DATASET RECORDS:
%%
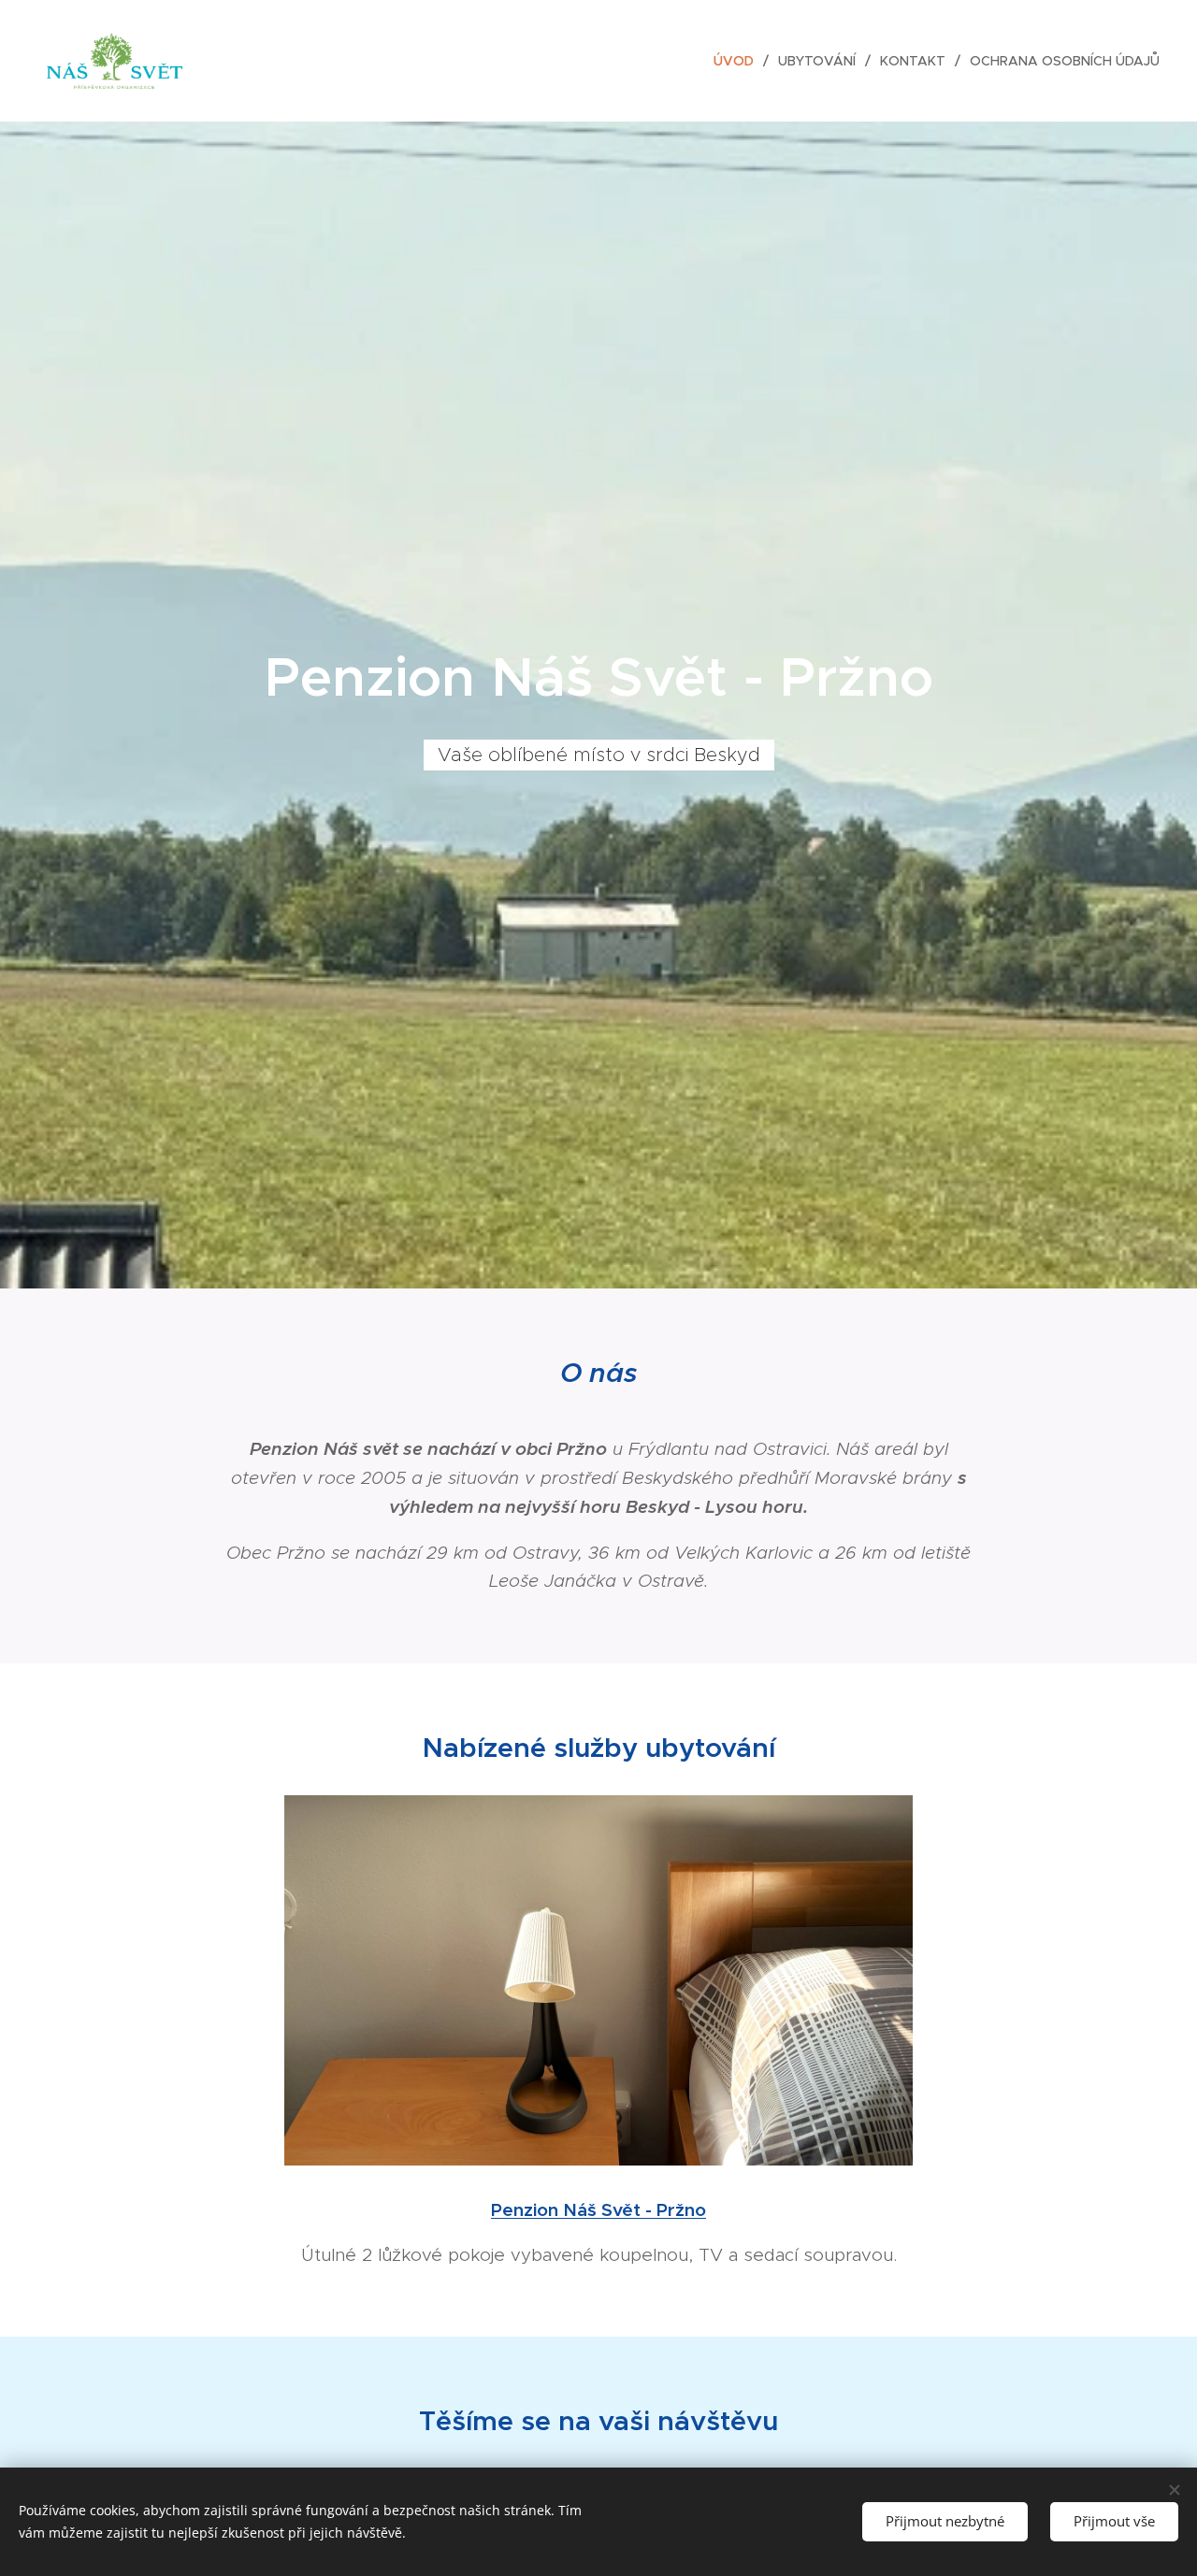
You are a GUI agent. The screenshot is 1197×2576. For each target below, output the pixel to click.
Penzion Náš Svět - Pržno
%%
%%
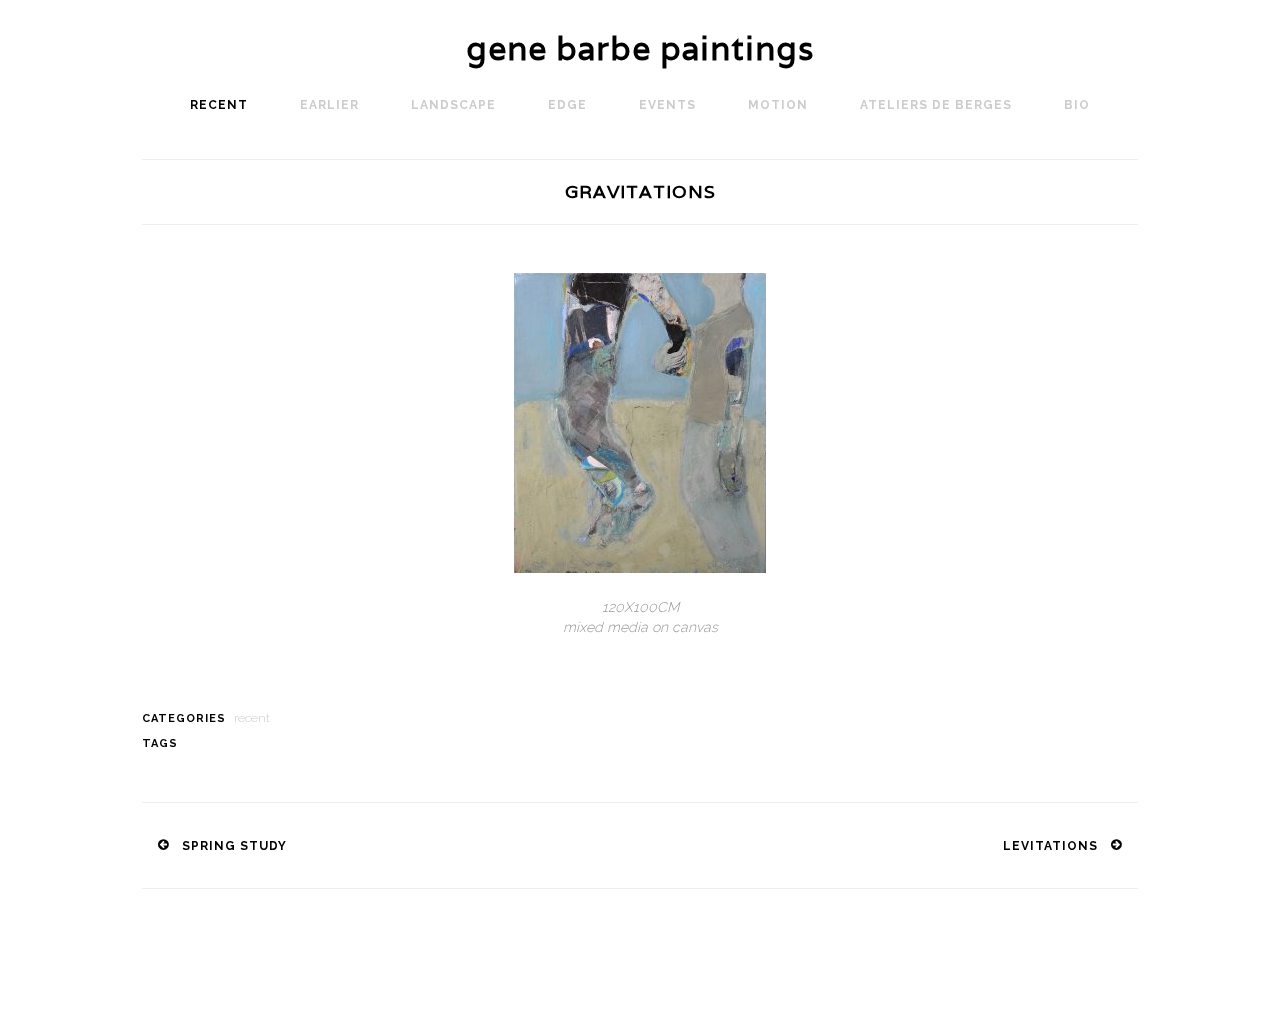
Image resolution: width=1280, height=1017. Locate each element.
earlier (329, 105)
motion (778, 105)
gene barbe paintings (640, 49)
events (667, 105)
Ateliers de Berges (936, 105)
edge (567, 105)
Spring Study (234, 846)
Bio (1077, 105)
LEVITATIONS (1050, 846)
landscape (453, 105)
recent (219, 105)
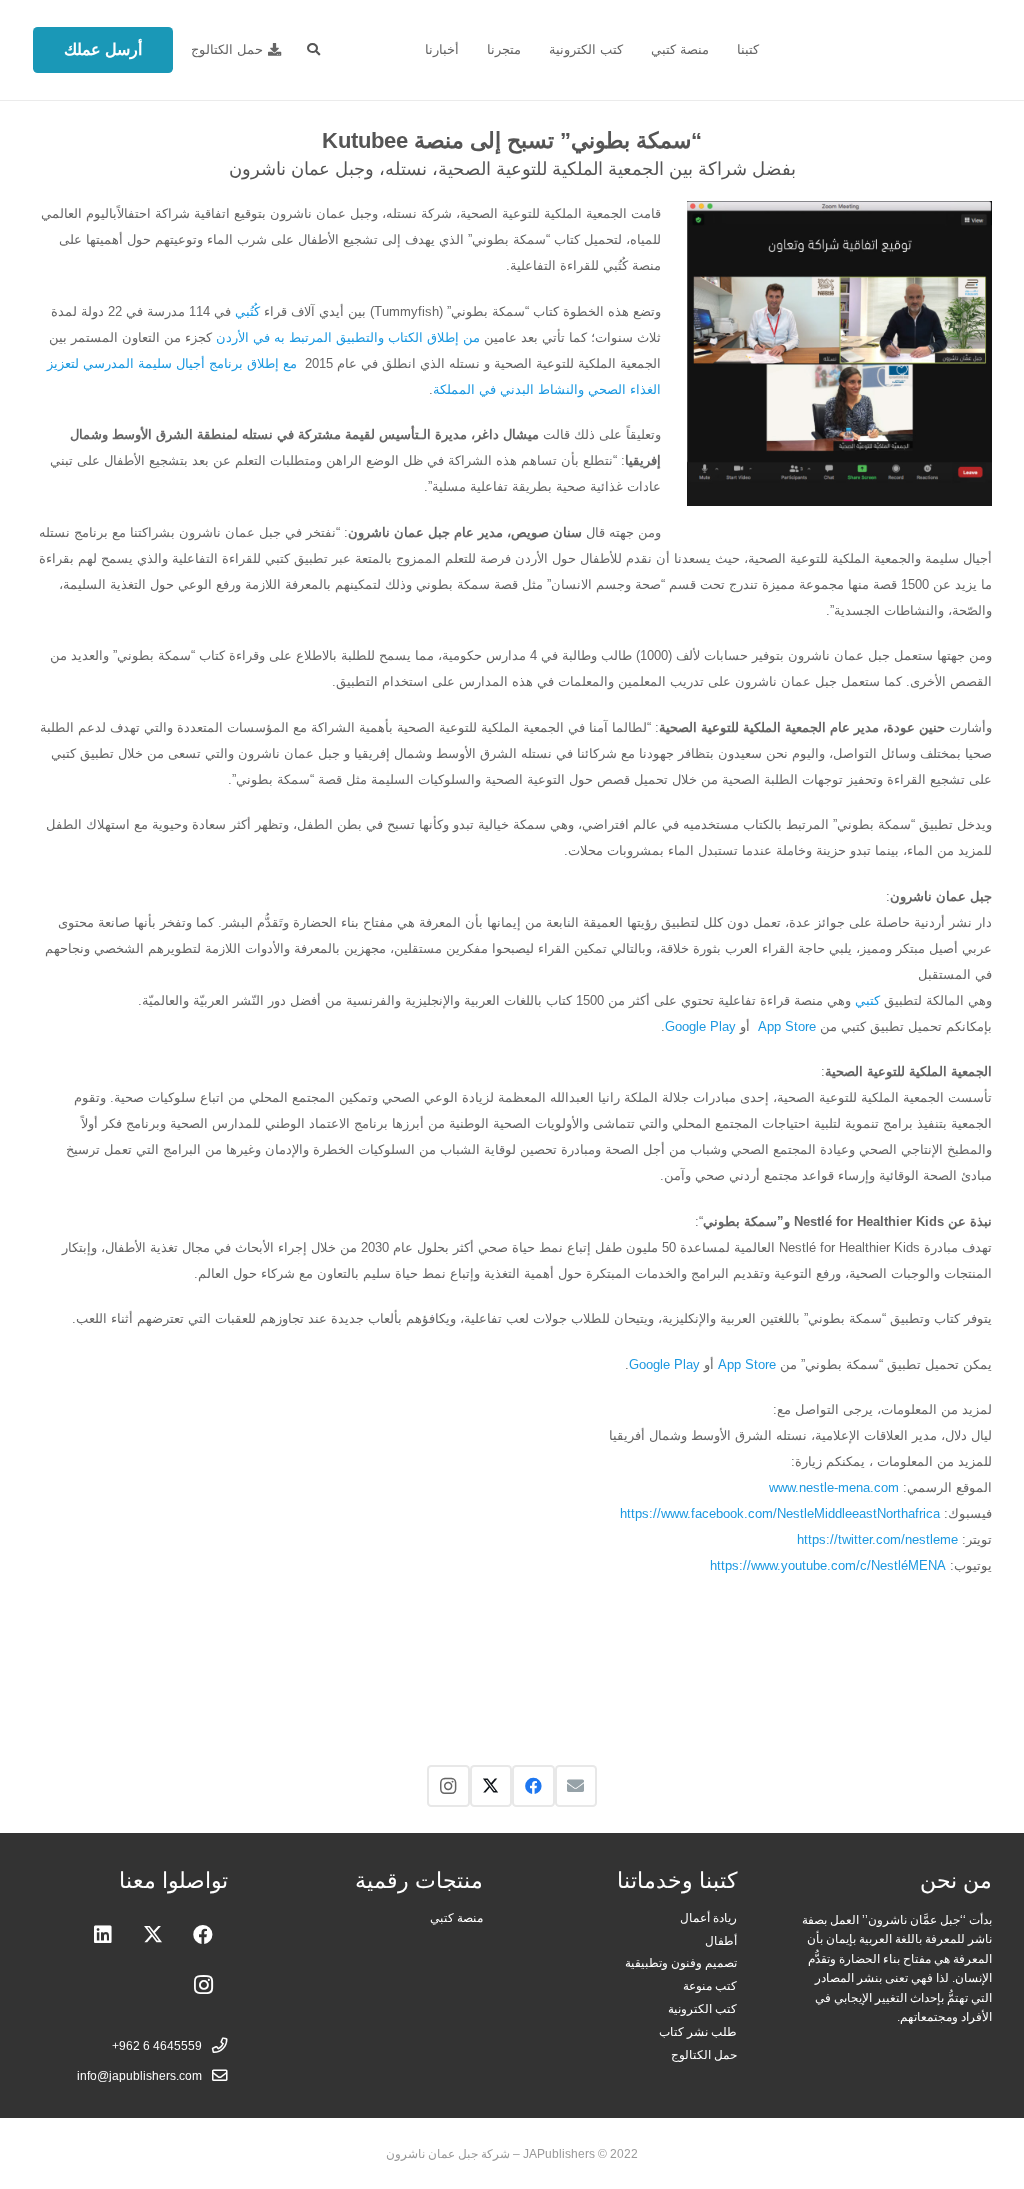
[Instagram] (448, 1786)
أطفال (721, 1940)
%%
Return all lines of the material above in which "each" occurs.

RESULT BELOW:
You are a GUI agent. The screenshot is 1197×2576. For each target below, output the pixel to click.
Image resolution: width=1280, height=1017. Locate each element.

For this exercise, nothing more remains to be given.